Empty chairs and empty tables.

Ordinarily, the middle of September would be a tremendous sales month for local West Philadelphia sports bars.

Baseball pennant races.

The beginning of the NFL and NCAA football seasons.

And this year is even more exciting for Philadelphia sports teams, as local professional teams are competing for championships in their respective sports.

The Phillies -- long the doormats of the NL East -- are in contention with the perennial division-winning Atlanta Braves for the division crown.

The Eagles, led by rising star Donovan McNabb, have been picked to contend for the NFC East crown.

And the bars are empty.

"Business has dropped big time," Kevin McCloskey, a bartender at Cavanaugh's, says. "Usually, if the Phillies are in the pennant race and the Eagles are playing well, this place will be packed.

"Now that there's no sports, there's just nobody here."

Three blocks away, at Shula's Steak 2, located at 36th and Chestnut, the same scene of despair exists.

"Since we haven't had sports since Tuesday, the week has just been real slow," Shula's manager Lennise Watson says.

Of the 80 television sets at Shula's, approximately half are tuned into the same SportsCenter highlights.

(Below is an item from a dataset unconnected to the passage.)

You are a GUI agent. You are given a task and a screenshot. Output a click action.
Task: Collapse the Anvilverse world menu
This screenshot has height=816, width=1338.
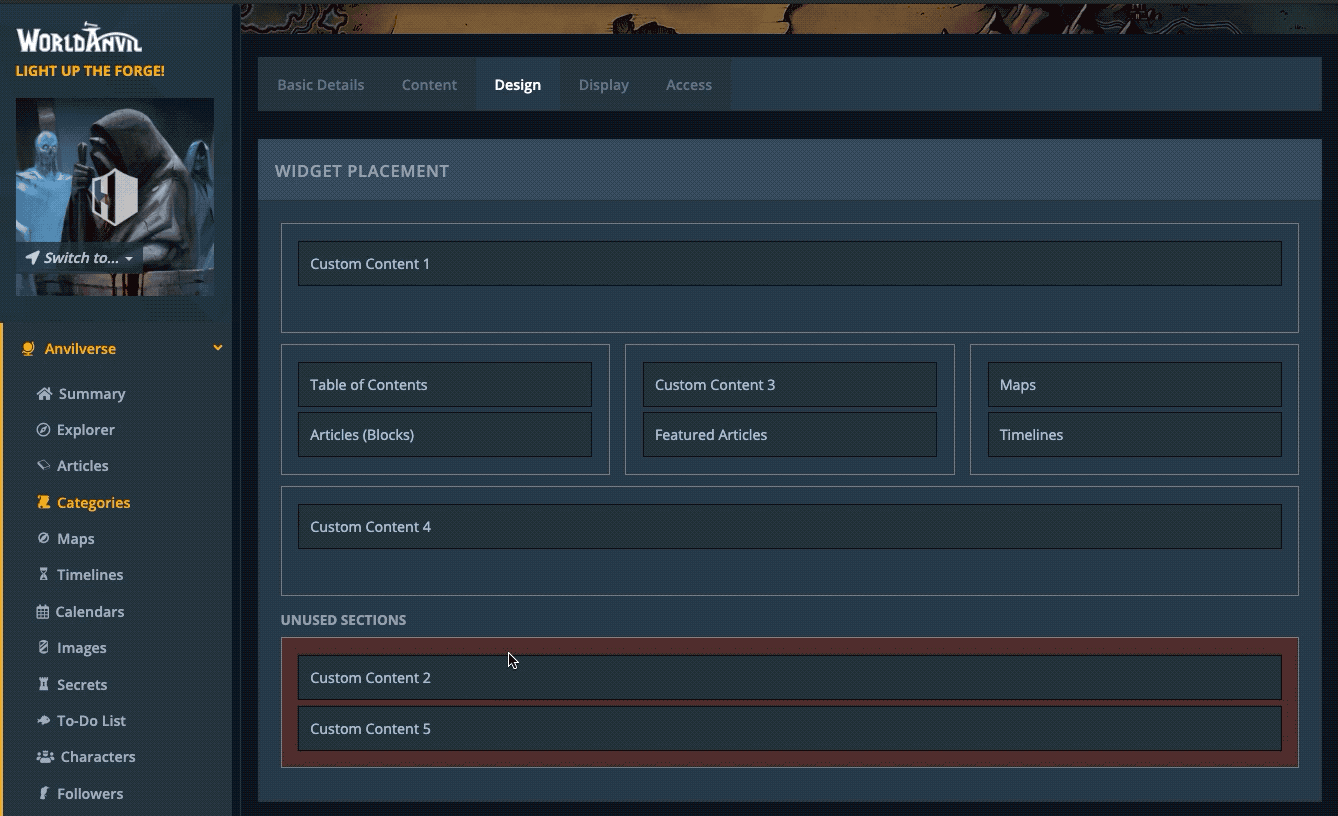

The remainder are fixated on CNN's coverage of "America at War."

The drama unfolding from Miami focuses not on the completion of a TD pass by the Dolphins' QB Jay Fiedler or on a mammoth home run by the Marlins' Cliff Floyd, but rather on a vigil held earlier that day commemorating the lives lost in Tuesday's cataclysm.

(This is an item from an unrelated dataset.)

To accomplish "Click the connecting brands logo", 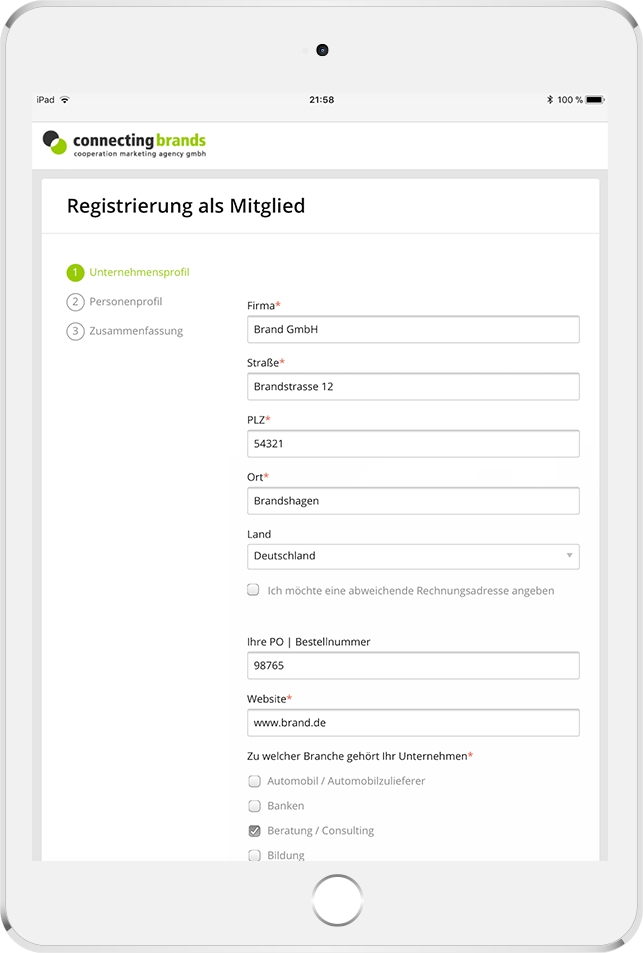I will click(124, 144).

It seems as if the mass of televisions are merely white noise, providing some form of vitality for the desolate bar.

"On an ordinary Sunday, we have 500 people coming into the restaurant," Watson says. "Today, we might have just 100."

Shula's patrons also reacted to the sobering atmosphere on a normally jam-packed Sunday evening.

"Usually, we have to fight to get a seat in this place," Penn Law student Lawren Briscoe says. "Tonight, we got to sit wherever we wanted."

Chuck, heartbroken and lonely at Cavanaugh's, best summed up the pervasive sentiment of University City restaurant managers and customers:

"I just can't wait for normalcy to resume and everybody to come back," he says. "It's just too darn quiet."